Manhattan Jets/Olympic stadium plan: the cost that keeps on costing

The New York Jets Manhattan stadium plan may be long dead, but its legacy lives on in the form of “Hudson Yards,” the mixed-use development project that was supposed to surround it on Manhattan’s West Side. Back in 2005, you will recall, Mayor Michael Bloomberg succeeded in convincing the city council that key to getting tens of thousands people to shlep several blocks west of Midtown to see football, the Olympics, or whatever, was to build an extension of the #7 subway line west of Times Square. This would cost $2 billion (if you think that’s a lot, don’t get me started on the 1,500-foot tunnel in Queens that cost $645 million), but never worry, as it would all be paid off by increased property tax payments by new development on the site — that’s right, a TIF.

Except that the development still hasn’t happened, which as Juan Gonzalez reports in today’s Daily News has resulted in the inevitable consequences:

The Bloomberg administration paid $234 million during fiscal year 2012 to a city-created development group that oversees the huge new commercial and residential complex, one of the mayor’s most ambitious projects.

City Hall quietly earmarked most of that money — $155 million — to the Hudson Yards Infrastructure Corp. in late June, because the group has not been generating enough revenue to pay the annual interest due on $3 billion in bonds it issued.

Of course, there are still hopes that Hudson Yards development will one day take off as originally planned — as Gonzalez wryly notes, “Maybe it will in 50 years, when most of us are dead.” If only anybody could have seen this coming.

Sacramento proposes Atlantic Yards West for Kings

The NBA and city of Sacramento officially issued their plans for a new Sacramento Kings arena on the site of Cal Expo yesterday, and you sure can’t accuse them of thinking small: It includes a 350-acre “living village” with a new indoor fair space, and retail, office, and residential buildings, and a whopping price tag of $1.9 billion.

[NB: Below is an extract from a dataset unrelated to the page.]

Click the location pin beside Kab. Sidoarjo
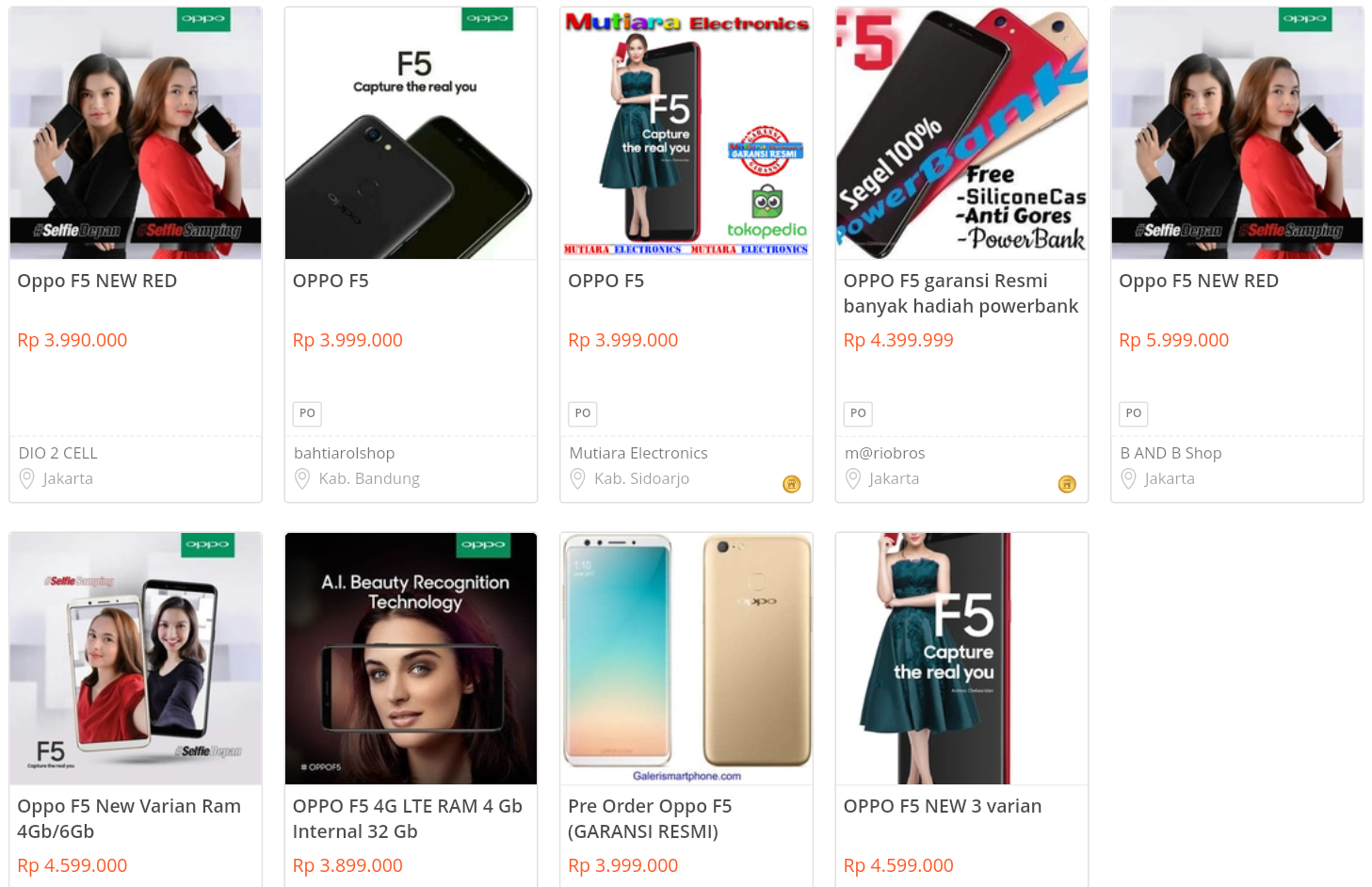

If this sounds familiar, it’s because it’s a dead ringer for the similar office/residential/arena plan that is currently in the process of collapsing in Brooklyn, thanks to plunging demand for office or residential space.

All parties seem to be aware that this is not the best time to be looking for billions for a development project, with NBA arena consultant John Moag (formerly of the Maryland Stadium Authority, where he helped get stadiums built for the Baltimore Orioles and Ravens) calling it “not a shovel-in-the-ground project,” and saying the arena wouldn’t open until 2013, with the rest of the project following over the next 25 years. That will give them time to finalize such niggling details as finding an interested developer, and figuring out how to pay for it all — there’s talk of tax-increment financing, but no real details.

Economist Claude Gruen, a specialist in these kind of giant development deals, called the plan’s economic projections “too rosy,” and said it wasn’t reasonable to expect it could pay for itself. But at least it’s created some much-needed jobs for architectural sketch artists.